# Task
Every line below that contains "Given" is to be copied.

# Input material
• • • • • • •

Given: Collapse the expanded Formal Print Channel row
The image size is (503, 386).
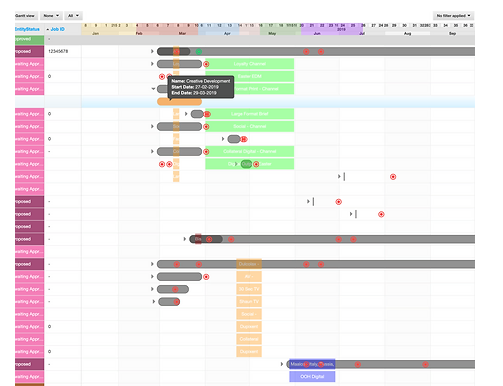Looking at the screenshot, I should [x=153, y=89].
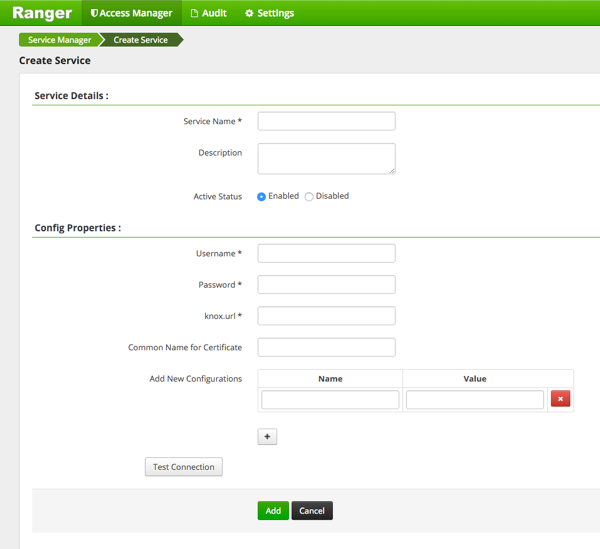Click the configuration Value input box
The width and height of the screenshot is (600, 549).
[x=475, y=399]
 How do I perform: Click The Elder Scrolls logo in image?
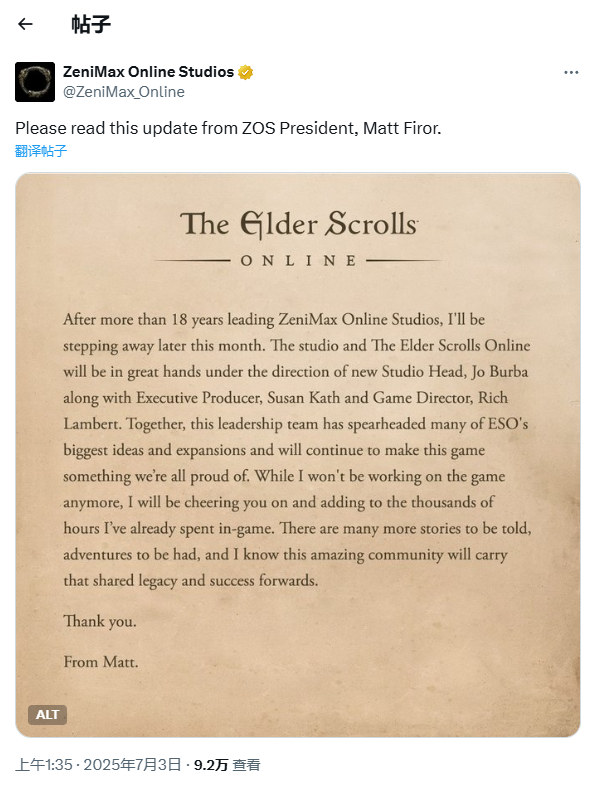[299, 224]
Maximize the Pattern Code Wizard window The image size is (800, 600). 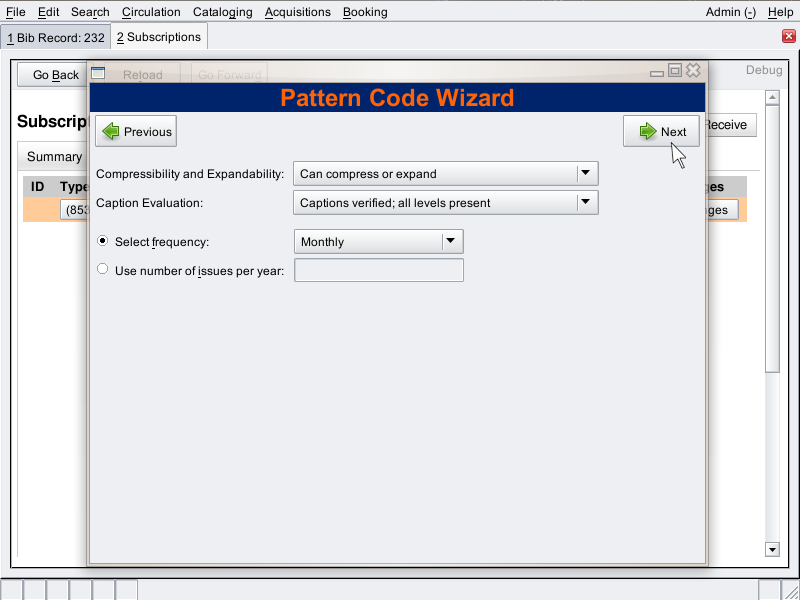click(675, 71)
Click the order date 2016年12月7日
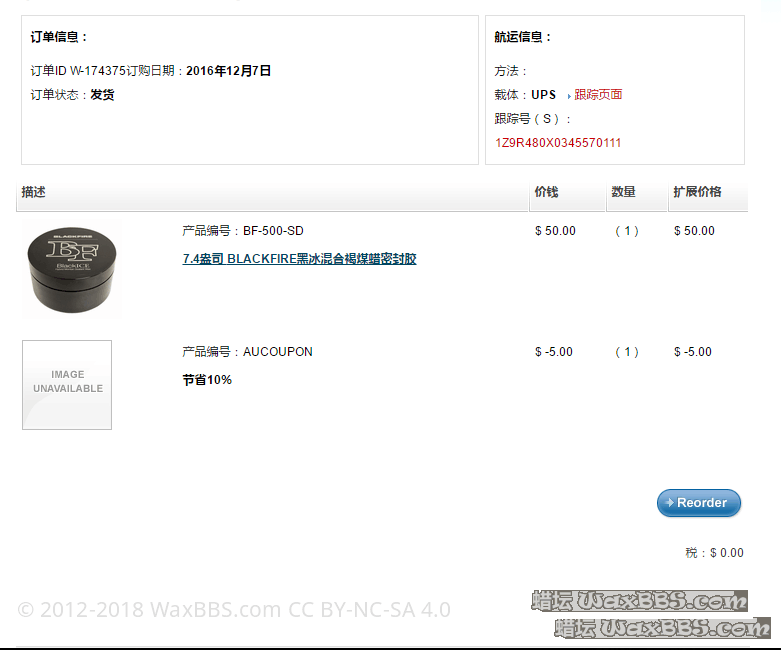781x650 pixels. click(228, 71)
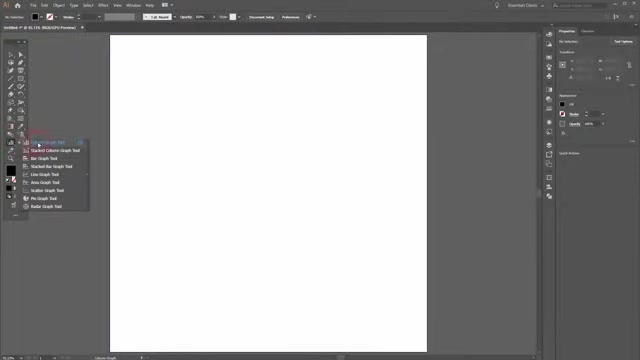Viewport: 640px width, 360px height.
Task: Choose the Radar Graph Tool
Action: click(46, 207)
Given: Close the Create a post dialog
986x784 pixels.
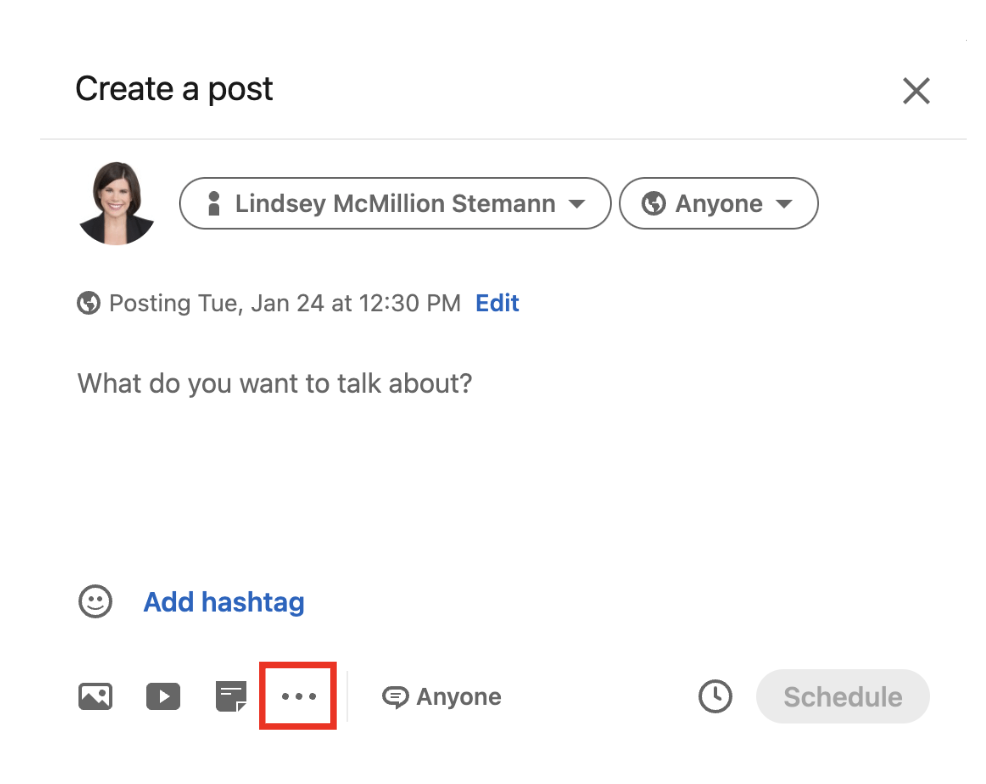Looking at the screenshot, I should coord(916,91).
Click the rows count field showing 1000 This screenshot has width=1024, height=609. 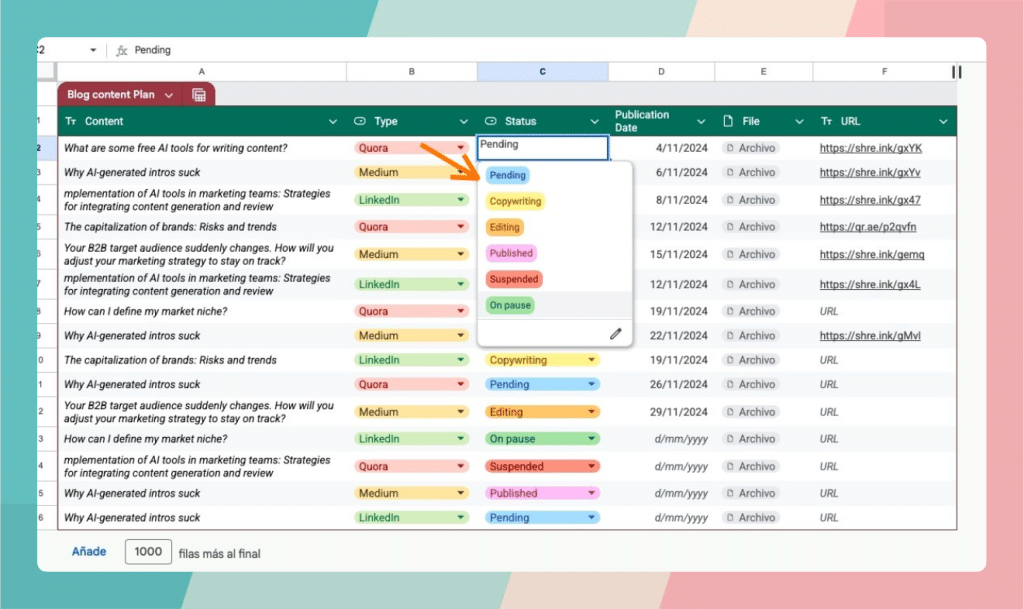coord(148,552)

• • • • • • •

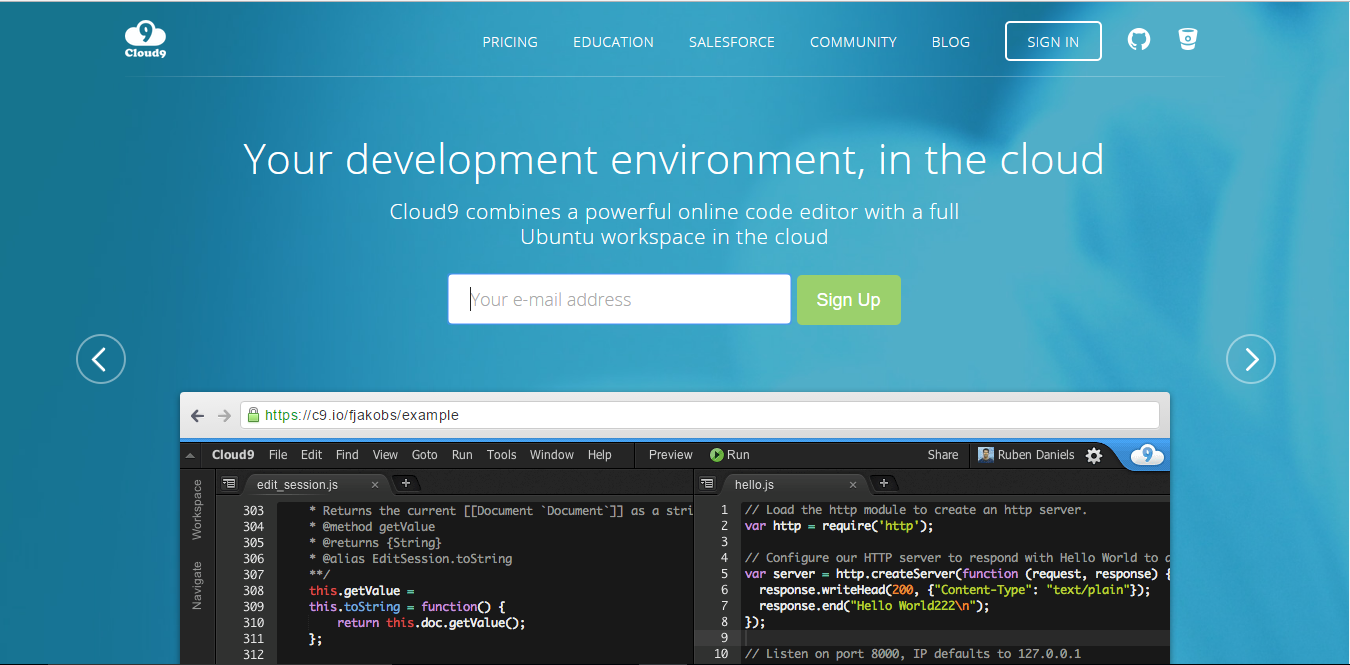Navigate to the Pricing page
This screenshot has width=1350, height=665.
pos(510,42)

• • • • • • •

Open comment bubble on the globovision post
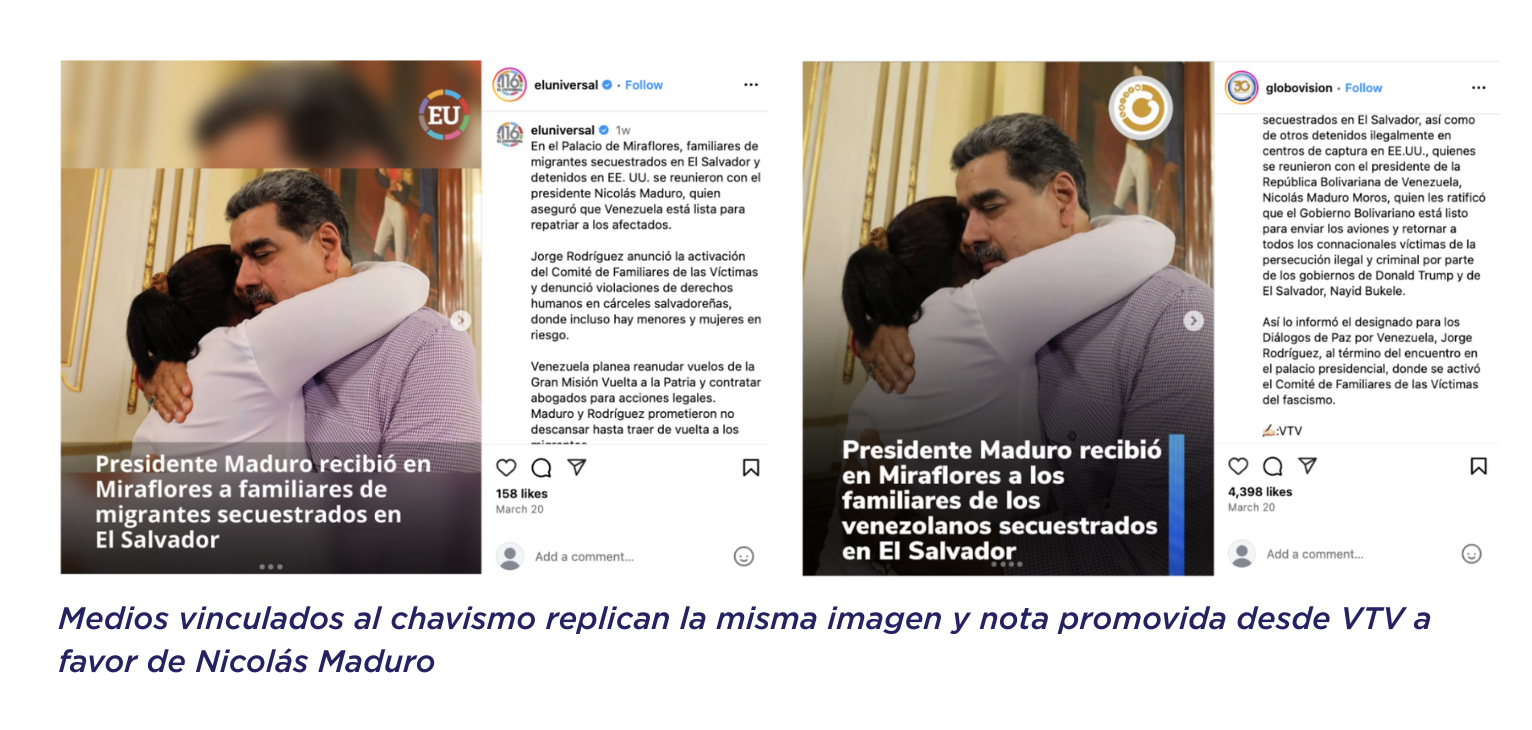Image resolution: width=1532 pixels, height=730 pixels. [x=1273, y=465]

• • • • • • •

# Reply to the exercise
Given: Collapse the expanded Formal Print Channel row
Given: Close the Create a post dialog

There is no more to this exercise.